[eml-dev] EML Question: a <url> that within an EML doc that actually points to the described data table
Matt Jones
jones at nceas.ucsb.edu
Fri Feb 10 11:27:26 PST 2006
Hi Inigo,
Short response:
use online/url, or online/connection, but note the problem is more about
exposing too much data in your eml description rather than how it is
accessed.
Long response:
distribution/online/url was intended for links where it makes sense --
either because the data is in a static file, or because there is a
sensible web url interface for getting to it dynamically. We also
created the distribution/online/connection section to describe other
situations.
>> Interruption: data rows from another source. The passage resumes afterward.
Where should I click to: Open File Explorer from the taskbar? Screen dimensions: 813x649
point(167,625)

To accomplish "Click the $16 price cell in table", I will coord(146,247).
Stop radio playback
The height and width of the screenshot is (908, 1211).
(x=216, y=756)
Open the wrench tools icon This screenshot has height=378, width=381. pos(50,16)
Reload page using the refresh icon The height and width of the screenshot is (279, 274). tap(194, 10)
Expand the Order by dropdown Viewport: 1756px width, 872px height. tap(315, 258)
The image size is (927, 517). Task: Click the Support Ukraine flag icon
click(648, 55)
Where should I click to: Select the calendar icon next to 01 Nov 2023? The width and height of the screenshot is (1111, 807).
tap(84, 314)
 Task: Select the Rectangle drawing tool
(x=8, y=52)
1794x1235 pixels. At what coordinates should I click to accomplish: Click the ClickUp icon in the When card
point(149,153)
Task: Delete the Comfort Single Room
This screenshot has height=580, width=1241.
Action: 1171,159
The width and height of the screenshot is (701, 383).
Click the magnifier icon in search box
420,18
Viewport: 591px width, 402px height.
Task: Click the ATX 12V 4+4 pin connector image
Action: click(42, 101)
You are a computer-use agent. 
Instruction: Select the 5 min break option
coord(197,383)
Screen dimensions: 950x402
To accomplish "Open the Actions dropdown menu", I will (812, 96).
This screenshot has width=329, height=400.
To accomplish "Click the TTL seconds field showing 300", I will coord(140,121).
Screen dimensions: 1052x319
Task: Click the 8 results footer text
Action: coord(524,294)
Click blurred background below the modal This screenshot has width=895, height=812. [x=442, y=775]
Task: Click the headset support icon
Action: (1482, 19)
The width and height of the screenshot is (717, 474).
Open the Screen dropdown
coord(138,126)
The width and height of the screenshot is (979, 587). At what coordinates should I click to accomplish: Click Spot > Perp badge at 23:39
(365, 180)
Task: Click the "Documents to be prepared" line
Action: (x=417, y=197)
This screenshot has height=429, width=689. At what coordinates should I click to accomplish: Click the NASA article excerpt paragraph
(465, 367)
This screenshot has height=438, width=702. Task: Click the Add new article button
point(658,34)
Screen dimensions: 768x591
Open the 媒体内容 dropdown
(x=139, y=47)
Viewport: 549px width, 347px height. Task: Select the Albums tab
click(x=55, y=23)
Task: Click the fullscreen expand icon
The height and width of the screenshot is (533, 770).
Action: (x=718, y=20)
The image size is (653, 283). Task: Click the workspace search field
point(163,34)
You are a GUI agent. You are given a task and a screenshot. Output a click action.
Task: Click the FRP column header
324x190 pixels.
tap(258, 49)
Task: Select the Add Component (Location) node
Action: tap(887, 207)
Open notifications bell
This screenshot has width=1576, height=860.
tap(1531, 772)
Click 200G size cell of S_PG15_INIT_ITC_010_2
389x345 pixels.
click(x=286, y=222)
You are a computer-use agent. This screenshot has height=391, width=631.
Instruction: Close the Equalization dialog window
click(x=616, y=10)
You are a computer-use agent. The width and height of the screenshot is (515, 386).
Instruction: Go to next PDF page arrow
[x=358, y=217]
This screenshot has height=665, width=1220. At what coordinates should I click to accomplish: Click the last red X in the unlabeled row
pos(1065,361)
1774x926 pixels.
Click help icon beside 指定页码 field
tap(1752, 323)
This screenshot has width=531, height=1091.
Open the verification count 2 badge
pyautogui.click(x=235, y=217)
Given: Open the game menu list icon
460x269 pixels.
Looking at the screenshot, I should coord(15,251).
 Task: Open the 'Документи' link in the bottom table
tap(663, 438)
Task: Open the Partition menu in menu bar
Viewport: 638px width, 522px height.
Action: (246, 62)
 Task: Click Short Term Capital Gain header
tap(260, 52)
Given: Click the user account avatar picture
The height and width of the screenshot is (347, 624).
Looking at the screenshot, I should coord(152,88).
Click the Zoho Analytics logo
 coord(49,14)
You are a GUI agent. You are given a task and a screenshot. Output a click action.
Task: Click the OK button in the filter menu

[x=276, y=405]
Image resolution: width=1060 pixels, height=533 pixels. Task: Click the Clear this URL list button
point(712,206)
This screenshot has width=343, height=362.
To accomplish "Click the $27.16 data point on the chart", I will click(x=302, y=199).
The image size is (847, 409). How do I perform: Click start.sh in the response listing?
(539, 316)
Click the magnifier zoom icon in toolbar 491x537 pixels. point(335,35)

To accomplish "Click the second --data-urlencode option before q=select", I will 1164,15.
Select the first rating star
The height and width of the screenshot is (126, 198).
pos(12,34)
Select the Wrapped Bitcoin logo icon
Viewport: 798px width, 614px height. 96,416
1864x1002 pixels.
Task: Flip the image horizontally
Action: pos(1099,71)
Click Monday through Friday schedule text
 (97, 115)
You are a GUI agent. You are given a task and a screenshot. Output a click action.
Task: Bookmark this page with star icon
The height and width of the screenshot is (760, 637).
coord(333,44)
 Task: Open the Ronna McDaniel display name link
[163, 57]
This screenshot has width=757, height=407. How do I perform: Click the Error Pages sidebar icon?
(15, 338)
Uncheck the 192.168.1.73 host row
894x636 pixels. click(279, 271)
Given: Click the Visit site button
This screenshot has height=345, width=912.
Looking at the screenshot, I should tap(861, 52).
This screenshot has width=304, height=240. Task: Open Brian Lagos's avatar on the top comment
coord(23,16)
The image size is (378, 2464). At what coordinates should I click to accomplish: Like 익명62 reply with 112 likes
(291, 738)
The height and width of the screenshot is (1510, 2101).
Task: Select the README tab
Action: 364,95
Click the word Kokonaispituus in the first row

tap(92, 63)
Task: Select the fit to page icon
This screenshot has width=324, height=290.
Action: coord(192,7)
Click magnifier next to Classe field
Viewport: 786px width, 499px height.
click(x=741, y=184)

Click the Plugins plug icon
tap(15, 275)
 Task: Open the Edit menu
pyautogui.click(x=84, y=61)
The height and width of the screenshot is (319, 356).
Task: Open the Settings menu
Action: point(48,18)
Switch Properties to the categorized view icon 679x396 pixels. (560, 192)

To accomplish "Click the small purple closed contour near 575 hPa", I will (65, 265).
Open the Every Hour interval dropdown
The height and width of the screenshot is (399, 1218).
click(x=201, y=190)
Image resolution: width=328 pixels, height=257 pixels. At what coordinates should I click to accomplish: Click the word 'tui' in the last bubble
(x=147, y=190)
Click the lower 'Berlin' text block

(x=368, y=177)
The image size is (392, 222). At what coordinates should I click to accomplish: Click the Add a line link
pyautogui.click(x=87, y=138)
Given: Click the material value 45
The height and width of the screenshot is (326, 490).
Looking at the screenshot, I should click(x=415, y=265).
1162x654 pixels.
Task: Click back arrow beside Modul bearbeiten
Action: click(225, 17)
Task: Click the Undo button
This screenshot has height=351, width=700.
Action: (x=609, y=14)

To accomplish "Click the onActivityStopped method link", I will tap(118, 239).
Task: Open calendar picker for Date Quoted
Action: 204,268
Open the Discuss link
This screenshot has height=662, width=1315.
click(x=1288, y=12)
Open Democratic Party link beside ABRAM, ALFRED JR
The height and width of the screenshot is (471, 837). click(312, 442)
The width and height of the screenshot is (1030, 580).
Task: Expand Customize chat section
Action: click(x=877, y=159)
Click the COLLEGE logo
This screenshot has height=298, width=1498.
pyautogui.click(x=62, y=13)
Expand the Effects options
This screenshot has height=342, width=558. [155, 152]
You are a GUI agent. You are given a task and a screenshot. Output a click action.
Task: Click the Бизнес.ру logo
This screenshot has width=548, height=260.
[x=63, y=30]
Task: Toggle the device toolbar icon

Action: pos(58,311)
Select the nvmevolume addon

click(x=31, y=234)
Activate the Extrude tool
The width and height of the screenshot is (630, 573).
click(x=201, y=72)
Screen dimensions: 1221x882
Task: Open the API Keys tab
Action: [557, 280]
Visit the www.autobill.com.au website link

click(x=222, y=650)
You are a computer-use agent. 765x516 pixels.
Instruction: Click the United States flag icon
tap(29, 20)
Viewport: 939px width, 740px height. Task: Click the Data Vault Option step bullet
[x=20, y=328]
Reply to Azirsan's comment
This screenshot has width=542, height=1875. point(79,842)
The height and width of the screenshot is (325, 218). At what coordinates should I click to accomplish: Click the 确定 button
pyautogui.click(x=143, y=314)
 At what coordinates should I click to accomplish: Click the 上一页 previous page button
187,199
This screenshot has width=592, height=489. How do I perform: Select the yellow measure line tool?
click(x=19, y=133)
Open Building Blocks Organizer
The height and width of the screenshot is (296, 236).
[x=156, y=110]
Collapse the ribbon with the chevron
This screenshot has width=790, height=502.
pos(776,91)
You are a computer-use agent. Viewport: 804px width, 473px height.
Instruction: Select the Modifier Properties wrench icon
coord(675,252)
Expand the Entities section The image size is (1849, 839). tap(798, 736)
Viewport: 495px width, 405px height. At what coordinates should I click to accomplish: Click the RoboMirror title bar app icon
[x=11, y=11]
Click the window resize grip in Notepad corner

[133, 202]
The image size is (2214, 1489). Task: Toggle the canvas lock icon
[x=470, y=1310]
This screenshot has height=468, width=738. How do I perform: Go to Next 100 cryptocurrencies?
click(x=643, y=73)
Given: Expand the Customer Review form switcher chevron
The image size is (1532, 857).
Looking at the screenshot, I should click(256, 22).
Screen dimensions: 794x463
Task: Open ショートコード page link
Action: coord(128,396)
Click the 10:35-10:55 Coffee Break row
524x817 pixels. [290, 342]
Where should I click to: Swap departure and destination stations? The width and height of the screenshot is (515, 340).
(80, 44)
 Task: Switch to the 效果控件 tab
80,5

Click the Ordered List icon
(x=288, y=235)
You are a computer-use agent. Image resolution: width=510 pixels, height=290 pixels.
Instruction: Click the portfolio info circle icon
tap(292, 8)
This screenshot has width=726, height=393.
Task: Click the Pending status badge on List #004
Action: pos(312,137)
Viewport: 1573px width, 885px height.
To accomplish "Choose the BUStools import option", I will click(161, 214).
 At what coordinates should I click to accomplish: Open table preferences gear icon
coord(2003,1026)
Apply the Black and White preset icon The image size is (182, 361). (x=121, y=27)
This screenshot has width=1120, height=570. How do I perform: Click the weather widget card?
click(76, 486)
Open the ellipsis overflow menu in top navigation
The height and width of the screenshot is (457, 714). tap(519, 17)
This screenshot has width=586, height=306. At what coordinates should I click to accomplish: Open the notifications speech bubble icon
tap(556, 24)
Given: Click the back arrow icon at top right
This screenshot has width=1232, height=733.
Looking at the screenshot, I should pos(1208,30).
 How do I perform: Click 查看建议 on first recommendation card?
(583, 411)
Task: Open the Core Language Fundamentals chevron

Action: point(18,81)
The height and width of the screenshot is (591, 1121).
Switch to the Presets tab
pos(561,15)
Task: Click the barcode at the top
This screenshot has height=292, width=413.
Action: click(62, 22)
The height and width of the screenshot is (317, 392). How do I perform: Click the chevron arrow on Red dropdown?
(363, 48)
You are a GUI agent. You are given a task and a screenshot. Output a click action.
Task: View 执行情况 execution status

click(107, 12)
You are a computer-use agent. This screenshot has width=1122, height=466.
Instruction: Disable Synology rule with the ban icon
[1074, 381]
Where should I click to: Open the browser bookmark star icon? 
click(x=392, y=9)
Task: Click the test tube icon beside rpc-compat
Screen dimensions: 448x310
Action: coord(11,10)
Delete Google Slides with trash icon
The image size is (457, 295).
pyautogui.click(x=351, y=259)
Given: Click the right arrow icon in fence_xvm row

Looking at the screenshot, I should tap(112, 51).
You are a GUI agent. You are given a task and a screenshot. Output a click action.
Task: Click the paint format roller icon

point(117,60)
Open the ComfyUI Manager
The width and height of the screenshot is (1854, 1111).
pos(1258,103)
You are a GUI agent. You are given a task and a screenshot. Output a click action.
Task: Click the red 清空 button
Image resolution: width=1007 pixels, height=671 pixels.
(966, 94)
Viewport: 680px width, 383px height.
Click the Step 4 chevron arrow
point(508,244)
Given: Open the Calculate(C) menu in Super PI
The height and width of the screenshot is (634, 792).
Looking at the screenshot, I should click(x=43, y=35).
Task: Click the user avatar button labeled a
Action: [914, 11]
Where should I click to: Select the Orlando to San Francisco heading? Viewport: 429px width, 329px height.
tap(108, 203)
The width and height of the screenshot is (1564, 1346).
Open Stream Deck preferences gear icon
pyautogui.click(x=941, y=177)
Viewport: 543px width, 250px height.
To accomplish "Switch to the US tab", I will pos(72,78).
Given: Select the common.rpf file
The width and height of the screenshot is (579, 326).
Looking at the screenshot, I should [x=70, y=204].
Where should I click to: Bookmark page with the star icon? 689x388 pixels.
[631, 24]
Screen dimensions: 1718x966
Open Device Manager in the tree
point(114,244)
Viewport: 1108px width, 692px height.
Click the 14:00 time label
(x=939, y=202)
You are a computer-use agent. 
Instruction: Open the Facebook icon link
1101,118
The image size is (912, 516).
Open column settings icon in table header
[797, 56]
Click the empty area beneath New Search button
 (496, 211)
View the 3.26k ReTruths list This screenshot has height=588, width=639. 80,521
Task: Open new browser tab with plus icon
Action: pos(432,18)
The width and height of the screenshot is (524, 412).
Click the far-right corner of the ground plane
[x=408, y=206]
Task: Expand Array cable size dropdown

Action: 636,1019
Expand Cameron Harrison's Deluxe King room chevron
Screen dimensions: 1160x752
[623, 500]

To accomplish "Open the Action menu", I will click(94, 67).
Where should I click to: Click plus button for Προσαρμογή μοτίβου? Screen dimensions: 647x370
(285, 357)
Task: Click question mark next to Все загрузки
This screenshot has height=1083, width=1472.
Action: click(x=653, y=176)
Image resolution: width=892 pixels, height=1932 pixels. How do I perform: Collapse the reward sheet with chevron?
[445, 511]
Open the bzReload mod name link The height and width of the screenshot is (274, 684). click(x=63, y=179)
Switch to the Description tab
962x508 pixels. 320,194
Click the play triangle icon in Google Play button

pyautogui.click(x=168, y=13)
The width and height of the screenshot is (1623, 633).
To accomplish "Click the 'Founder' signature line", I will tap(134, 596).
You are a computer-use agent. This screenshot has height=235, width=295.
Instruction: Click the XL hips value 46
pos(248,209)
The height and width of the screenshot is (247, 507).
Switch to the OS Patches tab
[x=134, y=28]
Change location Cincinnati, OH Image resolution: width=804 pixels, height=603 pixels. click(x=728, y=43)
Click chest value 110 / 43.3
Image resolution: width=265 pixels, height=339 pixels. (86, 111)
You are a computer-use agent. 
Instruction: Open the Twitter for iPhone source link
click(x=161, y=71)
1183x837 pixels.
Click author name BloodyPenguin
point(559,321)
This should allow you to define arbitrary connections, such
as database connections, but it is not machine-processable because there
are no standards as to how to organize the information. We discussed
this a lot when we were creating the section, and tried several
different structures. Ultimately, we decided it wasn't particularly
tractable. So, although you could use this structure, its probably not
the best solution because there is no was to automate data access with it.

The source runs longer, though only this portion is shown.